Which search is best?
Ask that question to a number of knowledgeable enterprise search consultants, and you’ll no doubt hear a number of answers including Attivio, Elasticsearch, Google, Lucene, Lucidworks, SharePoint, Solr and many others. All are well known, and include rich capabilities and strong technology underpinnings. And the experts you spoke with will have answered honestly.
What you would experience is not unlike the parable about six blind men describing an elephant. In the John Godfrey Saxe telling of the tale, he says:
And so these men of Hindustan
Disputed loud and long,
Each in his own opinion
Exceeding stiff and strong
Though each was partly in the right
And all were in the wrong...
So, now you may be wondering which search engine really is the right one for you.
The answer is really very easy: the one that meets your needs in your environment. But knowing that may be hard, because there is a good chance it’s been a while you really looked at your current environment.

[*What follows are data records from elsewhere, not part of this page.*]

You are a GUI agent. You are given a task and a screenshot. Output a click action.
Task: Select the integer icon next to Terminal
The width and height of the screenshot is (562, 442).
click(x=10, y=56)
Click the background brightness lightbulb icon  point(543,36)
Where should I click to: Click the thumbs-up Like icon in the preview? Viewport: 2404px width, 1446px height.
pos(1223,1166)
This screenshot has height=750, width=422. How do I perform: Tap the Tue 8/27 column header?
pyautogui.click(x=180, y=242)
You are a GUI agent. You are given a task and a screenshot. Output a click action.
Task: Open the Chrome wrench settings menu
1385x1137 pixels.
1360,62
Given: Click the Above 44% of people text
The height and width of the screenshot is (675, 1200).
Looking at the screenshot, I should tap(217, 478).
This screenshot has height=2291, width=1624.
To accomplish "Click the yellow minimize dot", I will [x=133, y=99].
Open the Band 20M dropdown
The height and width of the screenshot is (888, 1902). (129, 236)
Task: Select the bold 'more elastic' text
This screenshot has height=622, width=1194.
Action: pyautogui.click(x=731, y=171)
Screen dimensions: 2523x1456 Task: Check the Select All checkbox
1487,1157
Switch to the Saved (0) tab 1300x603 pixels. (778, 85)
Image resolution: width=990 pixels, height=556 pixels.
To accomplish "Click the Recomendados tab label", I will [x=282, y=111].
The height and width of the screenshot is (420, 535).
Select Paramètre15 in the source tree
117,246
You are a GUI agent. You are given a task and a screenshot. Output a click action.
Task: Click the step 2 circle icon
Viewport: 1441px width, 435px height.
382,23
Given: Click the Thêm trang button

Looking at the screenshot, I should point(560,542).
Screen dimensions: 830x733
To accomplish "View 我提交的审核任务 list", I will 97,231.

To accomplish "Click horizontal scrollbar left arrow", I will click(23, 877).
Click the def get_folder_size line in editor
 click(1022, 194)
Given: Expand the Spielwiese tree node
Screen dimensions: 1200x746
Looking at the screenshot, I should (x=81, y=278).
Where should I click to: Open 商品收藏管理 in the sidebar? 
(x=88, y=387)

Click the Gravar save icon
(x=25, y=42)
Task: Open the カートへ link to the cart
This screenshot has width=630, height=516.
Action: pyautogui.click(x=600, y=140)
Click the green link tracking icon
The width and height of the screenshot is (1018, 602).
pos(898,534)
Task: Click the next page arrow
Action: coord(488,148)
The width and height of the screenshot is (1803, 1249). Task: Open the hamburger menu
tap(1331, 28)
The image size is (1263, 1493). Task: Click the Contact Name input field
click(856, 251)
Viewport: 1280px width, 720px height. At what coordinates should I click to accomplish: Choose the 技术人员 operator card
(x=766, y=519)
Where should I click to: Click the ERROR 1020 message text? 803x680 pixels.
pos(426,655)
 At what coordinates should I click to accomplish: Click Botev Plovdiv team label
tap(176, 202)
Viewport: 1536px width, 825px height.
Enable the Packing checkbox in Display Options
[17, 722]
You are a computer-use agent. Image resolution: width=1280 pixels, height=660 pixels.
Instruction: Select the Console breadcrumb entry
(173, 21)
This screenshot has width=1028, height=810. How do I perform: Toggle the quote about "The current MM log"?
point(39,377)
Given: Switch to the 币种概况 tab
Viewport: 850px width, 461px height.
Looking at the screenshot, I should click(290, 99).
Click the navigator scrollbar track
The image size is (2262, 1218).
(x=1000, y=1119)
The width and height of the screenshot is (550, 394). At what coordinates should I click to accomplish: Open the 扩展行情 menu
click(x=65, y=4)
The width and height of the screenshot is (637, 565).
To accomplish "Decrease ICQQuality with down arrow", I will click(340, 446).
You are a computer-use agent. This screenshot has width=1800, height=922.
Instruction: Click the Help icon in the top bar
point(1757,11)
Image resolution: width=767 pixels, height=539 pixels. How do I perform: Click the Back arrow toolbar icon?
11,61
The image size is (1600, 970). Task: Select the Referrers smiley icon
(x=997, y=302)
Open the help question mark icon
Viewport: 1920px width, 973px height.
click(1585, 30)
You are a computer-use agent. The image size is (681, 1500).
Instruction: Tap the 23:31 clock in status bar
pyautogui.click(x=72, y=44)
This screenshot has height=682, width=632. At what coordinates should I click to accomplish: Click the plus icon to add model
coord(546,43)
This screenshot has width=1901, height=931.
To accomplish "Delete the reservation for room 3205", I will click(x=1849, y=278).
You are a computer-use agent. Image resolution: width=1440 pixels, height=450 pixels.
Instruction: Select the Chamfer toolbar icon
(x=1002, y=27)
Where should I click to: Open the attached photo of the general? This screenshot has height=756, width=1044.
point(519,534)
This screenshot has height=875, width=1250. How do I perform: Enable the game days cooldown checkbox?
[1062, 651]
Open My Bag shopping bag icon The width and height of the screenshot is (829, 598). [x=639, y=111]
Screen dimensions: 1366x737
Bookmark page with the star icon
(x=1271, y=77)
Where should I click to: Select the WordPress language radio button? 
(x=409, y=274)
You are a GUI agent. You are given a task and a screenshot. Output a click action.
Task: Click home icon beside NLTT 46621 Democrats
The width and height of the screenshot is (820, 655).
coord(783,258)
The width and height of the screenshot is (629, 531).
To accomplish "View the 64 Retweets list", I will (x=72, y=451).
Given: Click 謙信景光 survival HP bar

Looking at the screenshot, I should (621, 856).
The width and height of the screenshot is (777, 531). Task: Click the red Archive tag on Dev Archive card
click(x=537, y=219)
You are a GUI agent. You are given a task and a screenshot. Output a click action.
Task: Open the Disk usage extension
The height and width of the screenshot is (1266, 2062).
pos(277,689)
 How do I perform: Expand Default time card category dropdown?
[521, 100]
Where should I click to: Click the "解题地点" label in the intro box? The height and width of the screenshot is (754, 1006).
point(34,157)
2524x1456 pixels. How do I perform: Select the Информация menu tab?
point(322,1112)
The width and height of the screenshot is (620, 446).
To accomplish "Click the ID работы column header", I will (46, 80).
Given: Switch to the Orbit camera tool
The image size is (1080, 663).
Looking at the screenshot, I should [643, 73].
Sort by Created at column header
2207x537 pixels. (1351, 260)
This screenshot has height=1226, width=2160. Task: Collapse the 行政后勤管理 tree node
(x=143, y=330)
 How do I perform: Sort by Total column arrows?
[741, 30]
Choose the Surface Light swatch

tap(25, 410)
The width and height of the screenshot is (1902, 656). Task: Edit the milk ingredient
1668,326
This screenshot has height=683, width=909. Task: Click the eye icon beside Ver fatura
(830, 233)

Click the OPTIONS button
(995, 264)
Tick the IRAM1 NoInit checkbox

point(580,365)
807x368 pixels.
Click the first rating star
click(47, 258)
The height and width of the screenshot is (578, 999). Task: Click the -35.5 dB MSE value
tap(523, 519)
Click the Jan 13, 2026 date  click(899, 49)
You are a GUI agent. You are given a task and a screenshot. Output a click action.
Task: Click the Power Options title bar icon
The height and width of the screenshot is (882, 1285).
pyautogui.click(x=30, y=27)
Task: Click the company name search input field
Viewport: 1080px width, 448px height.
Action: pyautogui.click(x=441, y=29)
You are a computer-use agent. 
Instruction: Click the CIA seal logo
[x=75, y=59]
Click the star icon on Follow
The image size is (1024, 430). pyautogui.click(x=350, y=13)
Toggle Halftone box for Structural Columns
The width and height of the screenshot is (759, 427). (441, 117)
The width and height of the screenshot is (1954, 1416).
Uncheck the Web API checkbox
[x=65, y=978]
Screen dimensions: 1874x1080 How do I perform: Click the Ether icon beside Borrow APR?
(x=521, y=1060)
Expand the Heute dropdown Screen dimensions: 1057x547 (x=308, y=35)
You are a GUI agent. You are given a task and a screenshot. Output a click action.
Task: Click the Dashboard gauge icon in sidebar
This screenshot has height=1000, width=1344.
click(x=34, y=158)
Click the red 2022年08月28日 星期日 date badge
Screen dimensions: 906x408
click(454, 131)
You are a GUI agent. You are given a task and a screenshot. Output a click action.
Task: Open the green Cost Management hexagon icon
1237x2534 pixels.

I’d suggest you break down the process into a few distinct tasks in a process we call a Search Audit.
The Audit
A search audit is very similar to the process we recommend our customers use when selecting a new search platform: you go through the same process and look at the same issues of environment, requirements and more.
Not unlike a financial audit, a search audit is an objective examination and evaluation of your enterprise search implementation. The objective is to review the important metrics to determine how well your search is performing; to identify potential weaknesses; and to come out of the audit with a plan to fix any issues found.
At a high level, the audit is a review of the current environment; repositories; access security; and user requirements. Let’s look at what each of these includes.
Operating System
The operating system you use in an organization is often determined from ‘on high’. When considering a new search platform, it’s critical to verify support for operating systems you use; in an audit, you also need to confirm that your search platform is supported on the operating system version as well as on any anticipated updates.
Systems
Whether you use physical or virtual systems is a big item to review, as well as whether your search platform is software or an appliance. It also may matter whether your servers are on-prem, in the cloud, or a hybrid of both. For example, your security review may need more attention if you use a cloud or hybrid solution; and performance should be reviewed for virtual and remote servers.
Development Tools
Very few search platforms include every feature or capability you need. The solution may be as easy as scripting some common functions to customizing or modifying front-ends.
In the audit, pay attention to the platform and scripting languages, and make sure you have those skills in-house.
Repositories
In your audit, you clearly are looking at indexing content; but it never hurts to review the repositories where your critical content lives. Confirm that any version updates have not impacted the search platform or its performance. And verify that any anticipated platform changes are supported by your search solution, and plan accordingly.
Security
As with your repositories, an audit should confirm that any changes in the security infrastructure are mapped into, and supported by, the search platform. Are there new security levels or groups? Do queries against the repositories include content with the new security mappings?
Content
Servers occasionally get major updates. Use the search audit as an opportunity to anticipate upcoming operating system changes in order to properly confirm compatibility with your existing system. A while back I spoke with a large company using Verity K2 – which has been obsolete for years. They were about to update their Windows NT servers to Server 2012 and wanted to know how they could port K2. Good thing they asked.
Users
Your search platform exists to serve your customers, whether they are internal or external. Google and various eCommerce sites on the web have defined what users expect from search. Most enterprise search software ‘out of the box’ doesn’t look, feel, or work like Google; and you’ll have a problem if you don’t solve the expectations. Ironically, even the popular Google Search Appliance doesn’t generally work like Google.
If you do not already have one, create a search center of excellence, and recruit representative users to help define how your search works.
When it boils down to it just about any search engine can work ‘like Google', but that takes time and effort. If you haven’t already done so, use the audit as the driving force to improve the search experience.
Next Steps
Once you’ve completed your audit, you may find no major problems; and decide that your current search is doing pretty well. If that’s the case, you are in good shape. Other than ongoing maintenance, your task is complete for another year or two.
More often than not, issues come up in search audits. Sometimes it involves content not being indexed or poor search result quality. It may also be that the user experience is not “just like Google”.
The good news is that a majority of these issues can usually be fixed without replacing the platform.
What is the bad news? More often than not, people are so frustrated with search that a decree has come from on high calling to replace the search platform. This usually results in great effort, significant disruption and expense, and a new platform rollout with great flare and unrealistic expectations. But unless the issues you discover in an audit are addressed, there’s a good chance that you’ll be replacing the ‘new’ platform within a few years anyway.